**Okunacak metin**.
>>>
Türkiye, geçen hafta sonu büyük acı yaşadı. Tüm ülke, Bartın'ın Amasra ilçesinden gelen haberle yıkıldı. 41 maden işçimiz grizu patlaması nedeniyle hayatını kaybetti. Acıda birleştik, ülke olarak canlarını kaybeden madencilerimiz için göz yaşı döktük. Millet olmanın en büyük özelliklerinden biri acıda birlik olmak. Her ne kadar başka konularda birlik olamasak da. Amasra'daki maden ocağı, yetkililerin açıklamalarına göre kamunun işlettiği en modern ve güvenli maden ocaklarında arasında yer alıyor. Buna rağmen 41 emekçi kardeşimizi yitirdik. Bildiğim bir gerçek var. Türkiye'nin madencilik kaderi bu acıları yaşayarak bugünlere geldi. Amasra'da giden 41 can umarım son olur diyeceğim ama... Gelin geçmiş acılara kısa bir yolculuk yapalım. Kaybettiğimiz madencilerimizi hatırlayalım.
3 BİNDEN FAZLA MADEN EMEKÇİSİ ÖLDÜ!
<<<
**Verilen görev 1**. Lütfen aşağıdaki girdilerde "Select" sözcüğünü içeren satırların sayısını belirtin ve yalnızca sayıyı yazın. Büyük ve küçük harf ayrımı dikkate alınmalıdır.

**Veri alıntıları**.
>>>
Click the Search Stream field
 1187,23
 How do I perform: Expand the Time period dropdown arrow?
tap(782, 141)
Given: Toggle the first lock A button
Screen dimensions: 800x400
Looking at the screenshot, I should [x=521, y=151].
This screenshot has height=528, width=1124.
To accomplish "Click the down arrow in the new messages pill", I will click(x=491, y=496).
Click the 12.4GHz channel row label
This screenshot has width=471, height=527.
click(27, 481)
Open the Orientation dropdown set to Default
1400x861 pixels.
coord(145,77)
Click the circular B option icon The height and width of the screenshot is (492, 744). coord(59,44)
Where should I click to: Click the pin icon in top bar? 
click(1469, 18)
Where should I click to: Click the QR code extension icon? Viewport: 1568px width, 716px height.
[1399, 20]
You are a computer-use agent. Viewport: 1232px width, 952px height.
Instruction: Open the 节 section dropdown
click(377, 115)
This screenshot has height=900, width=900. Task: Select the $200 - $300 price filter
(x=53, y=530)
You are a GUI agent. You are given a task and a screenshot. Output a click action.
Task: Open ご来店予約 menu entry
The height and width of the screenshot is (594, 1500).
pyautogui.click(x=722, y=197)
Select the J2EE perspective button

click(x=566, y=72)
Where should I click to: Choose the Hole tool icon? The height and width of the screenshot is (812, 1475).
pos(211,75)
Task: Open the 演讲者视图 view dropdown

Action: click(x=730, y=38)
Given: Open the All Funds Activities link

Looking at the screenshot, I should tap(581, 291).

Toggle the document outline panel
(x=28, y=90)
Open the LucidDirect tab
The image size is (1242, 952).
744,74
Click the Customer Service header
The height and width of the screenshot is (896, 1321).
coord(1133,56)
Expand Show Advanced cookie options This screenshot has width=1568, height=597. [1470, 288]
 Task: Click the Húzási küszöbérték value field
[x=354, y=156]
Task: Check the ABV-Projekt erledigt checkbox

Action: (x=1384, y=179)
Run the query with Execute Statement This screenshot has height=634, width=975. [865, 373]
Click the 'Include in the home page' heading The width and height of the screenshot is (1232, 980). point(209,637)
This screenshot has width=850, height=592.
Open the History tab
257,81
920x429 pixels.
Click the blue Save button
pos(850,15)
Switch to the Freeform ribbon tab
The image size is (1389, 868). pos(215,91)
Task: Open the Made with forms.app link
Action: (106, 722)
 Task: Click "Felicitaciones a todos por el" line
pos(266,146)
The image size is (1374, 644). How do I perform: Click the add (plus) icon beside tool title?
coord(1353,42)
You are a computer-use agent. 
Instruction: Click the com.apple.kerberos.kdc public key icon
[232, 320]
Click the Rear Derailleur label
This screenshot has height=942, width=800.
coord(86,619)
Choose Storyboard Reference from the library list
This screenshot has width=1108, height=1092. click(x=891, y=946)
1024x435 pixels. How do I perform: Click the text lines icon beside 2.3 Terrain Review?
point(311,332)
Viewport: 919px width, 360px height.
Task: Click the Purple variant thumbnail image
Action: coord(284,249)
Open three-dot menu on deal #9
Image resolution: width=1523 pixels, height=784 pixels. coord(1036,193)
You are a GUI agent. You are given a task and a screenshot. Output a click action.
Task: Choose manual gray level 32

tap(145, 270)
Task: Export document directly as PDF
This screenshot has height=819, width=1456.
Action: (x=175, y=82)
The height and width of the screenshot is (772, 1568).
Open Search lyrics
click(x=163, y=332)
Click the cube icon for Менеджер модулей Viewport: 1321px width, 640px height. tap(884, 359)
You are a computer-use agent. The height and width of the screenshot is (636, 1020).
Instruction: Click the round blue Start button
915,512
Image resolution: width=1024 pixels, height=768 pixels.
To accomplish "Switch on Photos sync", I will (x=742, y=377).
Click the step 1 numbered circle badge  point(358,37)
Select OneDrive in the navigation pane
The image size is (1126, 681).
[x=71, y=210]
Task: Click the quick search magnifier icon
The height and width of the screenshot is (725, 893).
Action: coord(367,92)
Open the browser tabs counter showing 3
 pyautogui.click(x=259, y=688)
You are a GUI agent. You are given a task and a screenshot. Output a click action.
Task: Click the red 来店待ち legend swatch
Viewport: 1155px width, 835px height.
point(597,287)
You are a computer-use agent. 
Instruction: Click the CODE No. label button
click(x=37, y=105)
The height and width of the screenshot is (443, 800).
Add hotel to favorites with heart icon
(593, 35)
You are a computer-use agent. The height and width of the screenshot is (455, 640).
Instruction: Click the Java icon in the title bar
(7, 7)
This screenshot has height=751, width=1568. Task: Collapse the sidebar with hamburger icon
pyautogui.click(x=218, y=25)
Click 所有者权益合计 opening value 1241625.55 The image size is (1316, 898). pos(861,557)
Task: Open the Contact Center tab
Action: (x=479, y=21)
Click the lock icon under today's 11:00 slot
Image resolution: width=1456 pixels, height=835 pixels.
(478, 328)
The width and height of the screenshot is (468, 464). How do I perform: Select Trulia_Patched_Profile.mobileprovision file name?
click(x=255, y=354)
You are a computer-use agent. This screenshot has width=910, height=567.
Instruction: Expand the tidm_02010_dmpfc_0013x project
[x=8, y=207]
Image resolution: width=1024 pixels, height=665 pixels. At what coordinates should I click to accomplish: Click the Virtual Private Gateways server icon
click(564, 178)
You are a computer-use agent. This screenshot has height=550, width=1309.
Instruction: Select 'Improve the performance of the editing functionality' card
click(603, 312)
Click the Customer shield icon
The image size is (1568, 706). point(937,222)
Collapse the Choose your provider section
<<<
**Verilen görev 2**. Yukarıdaki maden faciası metnine göre Amasra'daki grizu patlamasında kaç maden işçisi hayatını kaybetti?

**Yanıt 1**. 5

**Yanıt 2**. 41 maden işçisi.